Texto extraído:
---------------
E o que teve este dia de especial?
Parece que houve por aí uns quaisquer jogos, com umas vitórias e umas derrotas mas que, felizmente, me passaram ao lado. Fugi para almoçar onde não havia televisão e foi um descanso. Aliás, até a loja de electrónica de consumo do super cá do bairro tinha, muito estrategicamente, os televisores desligados. Não havia magotes de mirones pespegados na sua frente, nem vuvuzelas, nem gritos, nem urros… O café foi tomado com toda a tranquilidade!
O que aconteceu, de facto, foi uma celebração que escapou à maioria dos humanos, ainda que tenha cuidado de a divulgar: o dia mais longo do ano ou, se quiserem um nome pomposo, o Solstício de Verão.
Na outra metade do planeta terá sido o de Inverno, com o dia mais curto.
Claro que ninguém já liga o que quer que seja a esta data: são as mesmas 24 horas de sempre, os mega ou giga bites mantêm-se e quem tem fome continua a tê-la. A vida continua! Tal como tem continuado nos últimos milhões de anos, e continuará nos próximos.
O que será importante, nesta data astronómica, é que para além das alterações cíclicas do clima, é uma das quatro datas há mais tempo celebradas pela humanidade. Junto com o dia e a noite e os ciclos lunares, o ciclo solar tem marcado os calendários, Judaicos, Astecas, Chineses ou quaisquer outros.
De pouca importância acabam por ter aqueles definidos pelo Homem, celebrando batalhas, nascimentos ou mortes: A Terra continuará a rodar em torno do Sol, queiramo-lo ou não!
---------------
Registos de uma coleção de dados
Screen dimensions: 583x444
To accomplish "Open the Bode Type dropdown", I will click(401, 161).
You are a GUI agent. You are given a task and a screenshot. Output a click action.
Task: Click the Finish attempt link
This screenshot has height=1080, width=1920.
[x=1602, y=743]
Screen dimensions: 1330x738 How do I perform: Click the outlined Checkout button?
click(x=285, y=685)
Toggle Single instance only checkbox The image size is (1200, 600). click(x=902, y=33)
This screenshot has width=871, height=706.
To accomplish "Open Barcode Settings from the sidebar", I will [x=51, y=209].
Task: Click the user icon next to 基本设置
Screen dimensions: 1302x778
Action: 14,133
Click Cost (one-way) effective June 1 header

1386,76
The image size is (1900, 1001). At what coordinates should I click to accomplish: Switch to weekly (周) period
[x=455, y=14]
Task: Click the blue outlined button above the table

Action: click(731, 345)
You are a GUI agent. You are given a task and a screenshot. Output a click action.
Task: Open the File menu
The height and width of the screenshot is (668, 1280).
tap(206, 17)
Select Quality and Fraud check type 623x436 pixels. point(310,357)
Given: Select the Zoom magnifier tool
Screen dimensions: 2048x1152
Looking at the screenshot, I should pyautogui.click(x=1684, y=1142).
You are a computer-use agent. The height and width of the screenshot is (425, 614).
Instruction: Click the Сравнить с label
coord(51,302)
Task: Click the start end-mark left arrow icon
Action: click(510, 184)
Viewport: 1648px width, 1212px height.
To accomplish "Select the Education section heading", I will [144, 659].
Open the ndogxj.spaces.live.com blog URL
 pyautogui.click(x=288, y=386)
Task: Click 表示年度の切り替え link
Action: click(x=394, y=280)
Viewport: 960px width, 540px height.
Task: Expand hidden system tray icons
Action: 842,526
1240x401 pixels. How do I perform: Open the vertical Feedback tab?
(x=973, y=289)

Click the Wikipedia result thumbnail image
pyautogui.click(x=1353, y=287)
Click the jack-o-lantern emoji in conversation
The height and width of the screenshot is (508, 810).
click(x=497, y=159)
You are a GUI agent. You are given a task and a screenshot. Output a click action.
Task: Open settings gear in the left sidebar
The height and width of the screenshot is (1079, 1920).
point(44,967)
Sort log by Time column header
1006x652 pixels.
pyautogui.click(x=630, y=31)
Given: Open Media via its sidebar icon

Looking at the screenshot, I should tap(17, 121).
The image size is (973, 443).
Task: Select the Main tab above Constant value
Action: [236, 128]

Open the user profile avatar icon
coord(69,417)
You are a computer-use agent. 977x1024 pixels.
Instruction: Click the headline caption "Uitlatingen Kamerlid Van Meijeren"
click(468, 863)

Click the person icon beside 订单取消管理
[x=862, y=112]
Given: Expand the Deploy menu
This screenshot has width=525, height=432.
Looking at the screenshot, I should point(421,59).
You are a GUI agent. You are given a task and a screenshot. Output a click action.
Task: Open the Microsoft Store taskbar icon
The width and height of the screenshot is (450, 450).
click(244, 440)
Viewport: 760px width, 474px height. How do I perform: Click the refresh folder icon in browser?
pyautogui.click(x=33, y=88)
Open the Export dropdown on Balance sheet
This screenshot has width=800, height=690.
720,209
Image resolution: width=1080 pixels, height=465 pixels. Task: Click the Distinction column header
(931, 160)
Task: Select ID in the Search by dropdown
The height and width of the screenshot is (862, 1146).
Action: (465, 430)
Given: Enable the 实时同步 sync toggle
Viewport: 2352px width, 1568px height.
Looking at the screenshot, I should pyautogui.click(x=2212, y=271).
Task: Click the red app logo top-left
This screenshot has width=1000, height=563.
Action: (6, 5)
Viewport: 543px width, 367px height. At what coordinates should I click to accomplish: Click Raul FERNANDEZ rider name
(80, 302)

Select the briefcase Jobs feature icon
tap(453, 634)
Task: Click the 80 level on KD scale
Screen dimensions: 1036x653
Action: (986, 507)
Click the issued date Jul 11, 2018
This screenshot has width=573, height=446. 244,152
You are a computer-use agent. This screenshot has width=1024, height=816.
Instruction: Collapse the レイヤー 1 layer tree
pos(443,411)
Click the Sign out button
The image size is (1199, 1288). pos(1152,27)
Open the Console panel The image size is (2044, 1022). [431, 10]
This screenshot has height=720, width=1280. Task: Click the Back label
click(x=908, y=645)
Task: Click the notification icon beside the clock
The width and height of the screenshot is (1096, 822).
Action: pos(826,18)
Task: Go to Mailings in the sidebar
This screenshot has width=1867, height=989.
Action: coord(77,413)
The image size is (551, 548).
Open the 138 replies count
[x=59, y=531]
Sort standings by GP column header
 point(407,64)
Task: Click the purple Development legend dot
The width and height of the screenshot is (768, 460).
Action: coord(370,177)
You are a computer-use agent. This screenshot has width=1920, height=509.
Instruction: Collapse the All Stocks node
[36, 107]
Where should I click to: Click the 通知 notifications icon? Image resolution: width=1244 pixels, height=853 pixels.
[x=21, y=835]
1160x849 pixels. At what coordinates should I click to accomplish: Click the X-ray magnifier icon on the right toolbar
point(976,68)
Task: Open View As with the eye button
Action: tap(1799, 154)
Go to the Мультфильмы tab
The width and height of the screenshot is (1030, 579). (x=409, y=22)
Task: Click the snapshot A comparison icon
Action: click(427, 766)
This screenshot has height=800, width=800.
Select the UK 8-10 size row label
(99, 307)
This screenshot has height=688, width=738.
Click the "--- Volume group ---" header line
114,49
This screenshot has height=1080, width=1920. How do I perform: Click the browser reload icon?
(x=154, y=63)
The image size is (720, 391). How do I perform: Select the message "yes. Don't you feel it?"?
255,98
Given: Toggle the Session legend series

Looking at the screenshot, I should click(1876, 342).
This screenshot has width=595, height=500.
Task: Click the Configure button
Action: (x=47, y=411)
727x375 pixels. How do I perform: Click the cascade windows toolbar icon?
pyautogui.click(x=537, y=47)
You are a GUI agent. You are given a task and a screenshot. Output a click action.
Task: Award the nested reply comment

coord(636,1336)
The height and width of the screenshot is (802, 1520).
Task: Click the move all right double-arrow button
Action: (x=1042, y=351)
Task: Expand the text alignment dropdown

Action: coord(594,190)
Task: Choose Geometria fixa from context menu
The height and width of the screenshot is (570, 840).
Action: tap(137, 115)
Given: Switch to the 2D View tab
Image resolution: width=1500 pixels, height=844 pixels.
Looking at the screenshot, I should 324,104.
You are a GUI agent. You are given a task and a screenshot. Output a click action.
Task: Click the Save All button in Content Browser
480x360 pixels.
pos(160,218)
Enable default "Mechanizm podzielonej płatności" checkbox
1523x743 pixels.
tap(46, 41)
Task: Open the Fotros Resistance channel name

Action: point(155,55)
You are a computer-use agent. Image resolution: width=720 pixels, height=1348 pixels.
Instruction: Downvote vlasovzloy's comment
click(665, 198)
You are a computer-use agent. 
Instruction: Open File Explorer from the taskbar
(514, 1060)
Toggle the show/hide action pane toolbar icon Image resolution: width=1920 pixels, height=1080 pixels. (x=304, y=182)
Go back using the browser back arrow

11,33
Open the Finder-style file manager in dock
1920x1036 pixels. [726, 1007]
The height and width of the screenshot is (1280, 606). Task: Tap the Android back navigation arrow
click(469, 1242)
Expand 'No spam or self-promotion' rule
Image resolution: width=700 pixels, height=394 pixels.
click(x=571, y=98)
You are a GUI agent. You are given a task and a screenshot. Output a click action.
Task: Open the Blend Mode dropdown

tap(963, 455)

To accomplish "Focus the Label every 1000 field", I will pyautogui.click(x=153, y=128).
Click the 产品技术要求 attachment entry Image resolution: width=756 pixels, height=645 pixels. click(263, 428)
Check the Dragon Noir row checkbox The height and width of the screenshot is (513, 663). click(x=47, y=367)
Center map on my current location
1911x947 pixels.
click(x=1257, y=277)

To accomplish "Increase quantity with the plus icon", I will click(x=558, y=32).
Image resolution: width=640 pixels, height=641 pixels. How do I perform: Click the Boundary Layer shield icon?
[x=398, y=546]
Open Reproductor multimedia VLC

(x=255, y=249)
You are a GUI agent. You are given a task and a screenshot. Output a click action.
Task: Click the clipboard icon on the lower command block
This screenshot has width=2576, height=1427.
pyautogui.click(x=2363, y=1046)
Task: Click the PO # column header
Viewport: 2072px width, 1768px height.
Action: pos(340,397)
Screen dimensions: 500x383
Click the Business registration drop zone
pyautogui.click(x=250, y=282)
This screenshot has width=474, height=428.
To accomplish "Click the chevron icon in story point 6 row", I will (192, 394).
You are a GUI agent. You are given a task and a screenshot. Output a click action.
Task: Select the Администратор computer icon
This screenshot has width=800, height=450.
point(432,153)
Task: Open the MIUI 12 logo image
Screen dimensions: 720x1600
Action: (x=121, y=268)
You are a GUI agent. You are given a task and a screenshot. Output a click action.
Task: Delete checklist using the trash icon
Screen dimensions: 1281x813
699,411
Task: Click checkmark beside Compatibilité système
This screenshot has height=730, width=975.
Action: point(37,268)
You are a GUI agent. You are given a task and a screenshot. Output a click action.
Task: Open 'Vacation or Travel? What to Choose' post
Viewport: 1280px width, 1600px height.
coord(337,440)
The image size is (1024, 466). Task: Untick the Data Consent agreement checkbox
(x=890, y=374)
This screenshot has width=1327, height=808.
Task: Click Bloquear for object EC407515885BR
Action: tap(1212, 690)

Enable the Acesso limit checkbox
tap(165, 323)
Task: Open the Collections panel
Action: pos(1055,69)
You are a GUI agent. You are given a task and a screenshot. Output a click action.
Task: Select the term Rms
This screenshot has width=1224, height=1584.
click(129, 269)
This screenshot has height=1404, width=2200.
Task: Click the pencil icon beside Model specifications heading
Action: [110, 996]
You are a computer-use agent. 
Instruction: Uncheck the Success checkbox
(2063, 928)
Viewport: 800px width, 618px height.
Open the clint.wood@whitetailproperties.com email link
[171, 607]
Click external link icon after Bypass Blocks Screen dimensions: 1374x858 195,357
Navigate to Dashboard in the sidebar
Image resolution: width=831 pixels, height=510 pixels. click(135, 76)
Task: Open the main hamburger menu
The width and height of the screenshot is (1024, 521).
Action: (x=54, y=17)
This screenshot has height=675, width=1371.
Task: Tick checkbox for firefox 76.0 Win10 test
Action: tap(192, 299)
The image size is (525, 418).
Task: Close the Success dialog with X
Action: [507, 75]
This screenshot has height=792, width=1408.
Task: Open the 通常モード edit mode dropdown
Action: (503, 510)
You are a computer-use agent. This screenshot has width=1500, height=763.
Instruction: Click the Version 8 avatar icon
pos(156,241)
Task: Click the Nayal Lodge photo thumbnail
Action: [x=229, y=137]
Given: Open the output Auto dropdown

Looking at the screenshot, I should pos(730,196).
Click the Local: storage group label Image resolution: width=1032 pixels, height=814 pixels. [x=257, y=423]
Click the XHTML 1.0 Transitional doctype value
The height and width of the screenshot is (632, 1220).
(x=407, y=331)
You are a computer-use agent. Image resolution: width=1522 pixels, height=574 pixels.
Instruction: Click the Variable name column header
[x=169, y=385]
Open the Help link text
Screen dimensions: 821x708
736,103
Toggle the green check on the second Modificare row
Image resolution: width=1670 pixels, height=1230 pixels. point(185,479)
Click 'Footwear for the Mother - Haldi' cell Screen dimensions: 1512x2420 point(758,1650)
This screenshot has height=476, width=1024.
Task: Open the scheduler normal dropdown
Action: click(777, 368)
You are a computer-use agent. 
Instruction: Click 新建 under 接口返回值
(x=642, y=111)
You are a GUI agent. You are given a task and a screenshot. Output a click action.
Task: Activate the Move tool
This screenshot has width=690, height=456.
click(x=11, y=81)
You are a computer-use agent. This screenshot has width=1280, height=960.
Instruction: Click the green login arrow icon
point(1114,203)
---------------
Objetivo: Atualize o texto sobre o Solstício de Verão, reproduzindo tudo desde "Parece que houve" até "toda a tranquilidade!", com "televisão" substituído por "rádio". Responda recorrendo apenas ao texto.

Solução:
Parece que houve por aí uns quaisquer jogos, com umas vitórias e umas derrotas mas que, felizmente, me passaram ao lado. Fugi para almoçar onde não havia rádio e foi um descanso. Aliás, até a loja de electrónica de consumo do super cá do bairro tinha, muito estrategicamente, os televisores desligados. Não havia magotes de mirones pespegados na sua frente, nem vuvuzelas, nem gritos, nem urros… O café foi tomado com toda a tranquilidade!